* _DIRECTIVE_
Copy the material below line for line, without changing a single character.

* _Collection entries_
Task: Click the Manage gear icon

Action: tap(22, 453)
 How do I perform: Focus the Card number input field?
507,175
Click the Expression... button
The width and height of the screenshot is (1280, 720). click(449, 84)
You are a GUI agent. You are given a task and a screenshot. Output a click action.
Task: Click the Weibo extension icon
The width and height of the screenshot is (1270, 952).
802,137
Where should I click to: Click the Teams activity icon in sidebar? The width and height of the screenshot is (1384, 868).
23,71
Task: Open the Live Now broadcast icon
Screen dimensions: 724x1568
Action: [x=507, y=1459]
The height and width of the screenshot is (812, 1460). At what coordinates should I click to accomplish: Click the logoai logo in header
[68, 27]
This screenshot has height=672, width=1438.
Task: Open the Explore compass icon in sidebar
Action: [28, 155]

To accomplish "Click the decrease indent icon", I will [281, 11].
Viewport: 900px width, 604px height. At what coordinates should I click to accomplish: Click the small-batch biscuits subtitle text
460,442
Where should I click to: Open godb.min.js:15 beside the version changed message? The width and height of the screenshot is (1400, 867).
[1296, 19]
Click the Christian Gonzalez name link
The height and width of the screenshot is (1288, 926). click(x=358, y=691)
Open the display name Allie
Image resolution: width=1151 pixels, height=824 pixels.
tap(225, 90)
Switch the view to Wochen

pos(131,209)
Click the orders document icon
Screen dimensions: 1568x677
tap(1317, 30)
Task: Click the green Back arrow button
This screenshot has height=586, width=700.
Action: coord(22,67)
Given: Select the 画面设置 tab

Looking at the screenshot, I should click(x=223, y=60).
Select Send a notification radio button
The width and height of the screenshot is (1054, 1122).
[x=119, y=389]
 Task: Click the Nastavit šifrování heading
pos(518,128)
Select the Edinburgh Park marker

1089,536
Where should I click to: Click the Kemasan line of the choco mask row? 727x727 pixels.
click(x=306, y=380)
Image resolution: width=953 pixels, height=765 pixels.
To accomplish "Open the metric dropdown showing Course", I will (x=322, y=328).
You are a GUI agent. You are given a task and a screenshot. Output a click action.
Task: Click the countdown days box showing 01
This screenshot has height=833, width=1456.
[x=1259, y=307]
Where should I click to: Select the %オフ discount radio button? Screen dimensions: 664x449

* _ANSWER TO THE TASK_
Task: Click the Manage gear icon

Action: tap(22, 453)
 How do I perform: Focus the Card number input field?
507,175
Click the Expression... button
The width and height of the screenshot is (1280, 720). click(449, 84)
You are a GUI agent. You are given a task and a screenshot. Output a click action.
Task: Click the Weibo extension icon
The width and height of the screenshot is (1270, 952).
802,137
Where should I click to: Click the Teams activity icon in sidebar? The width and height of the screenshot is (1384, 868).
23,71
Task: Open the Live Now broadcast icon
Screen dimensions: 724x1568
Action: [x=507, y=1459]
The height and width of the screenshot is (812, 1460). At what coordinates should I click to accomplish: Click the logoai logo in header
[68, 27]
This screenshot has height=672, width=1438.
Task: Open the Explore compass icon in sidebar
Action: [28, 155]

To accomplish "Click the decrease indent icon", I will [281, 11].
Viewport: 900px width, 604px height. At what coordinates should I click to accomplish: Click the small-batch biscuits subtitle text
460,442
Where should I click to: Open godb.min.js:15 beside the version changed message? The width and height of the screenshot is (1400, 867).
[1296, 19]
Click the Christian Gonzalez name link
The height and width of the screenshot is (1288, 926). click(x=358, y=691)
Open the display name Allie
Image resolution: width=1151 pixels, height=824 pixels.
tap(225, 90)
Switch the view to Wochen

pos(131,209)
Click the orders document icon
Screen dimensions: 1568x677
tap(1317, 30)
Task: Click the green Back arrow button
This screenshot has height=586, width=700.
Action: coord(22,67)
Given: Select the 画面设置 tab

Looking at the screenshot, I should click(x=223, y=60).
Select Send a notification radio button
The width and height of the screenshot is (1054, 1122).
[x=119, y=389]
 Task: Click the Nastavit šifrování heading
pos(518,128)
Select the Edinburgh Park marker

1089,536
Where should I click to: Click the Kemasan line of the choco mask row? 727x727 pixels.
click(x=306, y=380)
Image resolution: width=953 pixels, height=765 pixels.
To accomplish "Open the metric dropdown showing Course", I will (x=322, y=328).
You are a GUI agent. You are given a task and a screenshot. Output a click action.
Task: Click the countdown days box showing 01
This screenshot has height=833, width=1456.
[x=1259, y=307]
Where should I click to: Select the %オフ discount radio button? Screen dimensions: 664x449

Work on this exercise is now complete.